As a father I am asked, “Do you help your wife with the kids?” as if I am not a worthy husband if I am not inclined to do the day to day activities that involve raising my kids. I don’t like that question because this implies that I am not involved with their up bringing, as if the expectation is that I DO NOT help with the kids. The fact of the matter is, that I DO NOT help with the kids and I DO NOT want to be that kind of father! I want to participate in my daughters lives and that includes ALL the day to day activities that require me to work with my wife to raise our kids. I enjoy doing the dirtiest of doodies (yes I misspelled on purpose) to the easiest of tasks!

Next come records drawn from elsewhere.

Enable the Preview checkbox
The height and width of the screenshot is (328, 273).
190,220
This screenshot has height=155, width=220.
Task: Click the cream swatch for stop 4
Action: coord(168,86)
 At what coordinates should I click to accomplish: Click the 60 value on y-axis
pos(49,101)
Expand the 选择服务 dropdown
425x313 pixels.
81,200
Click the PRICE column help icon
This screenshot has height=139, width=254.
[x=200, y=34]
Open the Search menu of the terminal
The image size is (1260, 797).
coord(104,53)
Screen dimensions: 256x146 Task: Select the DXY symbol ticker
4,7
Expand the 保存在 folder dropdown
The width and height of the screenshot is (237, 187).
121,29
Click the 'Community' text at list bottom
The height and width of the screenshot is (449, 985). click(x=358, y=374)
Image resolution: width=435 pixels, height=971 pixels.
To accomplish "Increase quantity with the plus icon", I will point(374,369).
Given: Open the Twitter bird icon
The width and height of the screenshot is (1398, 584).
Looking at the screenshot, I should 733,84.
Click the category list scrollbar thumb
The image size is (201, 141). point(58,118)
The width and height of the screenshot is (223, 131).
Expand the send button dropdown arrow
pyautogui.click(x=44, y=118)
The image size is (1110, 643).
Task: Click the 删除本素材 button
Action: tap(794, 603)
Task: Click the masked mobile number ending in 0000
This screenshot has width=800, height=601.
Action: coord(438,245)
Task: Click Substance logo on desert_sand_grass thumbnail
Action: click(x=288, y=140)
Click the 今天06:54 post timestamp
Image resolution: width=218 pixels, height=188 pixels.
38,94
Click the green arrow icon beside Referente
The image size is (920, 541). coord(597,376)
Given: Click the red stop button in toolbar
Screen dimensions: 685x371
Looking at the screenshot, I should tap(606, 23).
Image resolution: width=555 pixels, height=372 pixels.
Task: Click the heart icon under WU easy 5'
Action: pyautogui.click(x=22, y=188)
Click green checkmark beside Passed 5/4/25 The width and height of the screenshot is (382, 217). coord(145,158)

As a father, I want to experience those moments with my girls and watch as they learn to interact with me and my wife. Being “there” requires that I am “there”! There in the micro-moments that make up the sum of their lives. I do this with the understanding that my time with them is limited. I don’t want to think back when they are adults wishing I had spent more time with them. I try to savor those moments and build memories good and bad all the same.
As a participant, I have the opportunity to set an example of the kind of people I want them to include in their lives. My hope is, by my example, they will decide to have friends who will participate in their lives not just be a spectator.
|The definition of help from http://www.merriam-webster.com/dictionary/help :
help:”to do something that makes it easier for someone to do a job, to deal with a problem, etc”
Really? As a father, should I do something that makes it easier for my wife to do a “job”? Raising my kids isn’t just a “job” in which I help my wife accomplish a task. It is a responsibility I take very seriously.
There are many long days at work that slam down on my willingness to get up off the couch and begin to engage in my children’s lives. I always fall back on the fact that I DON’T want to help with the kids, I WANT to participate in their lives!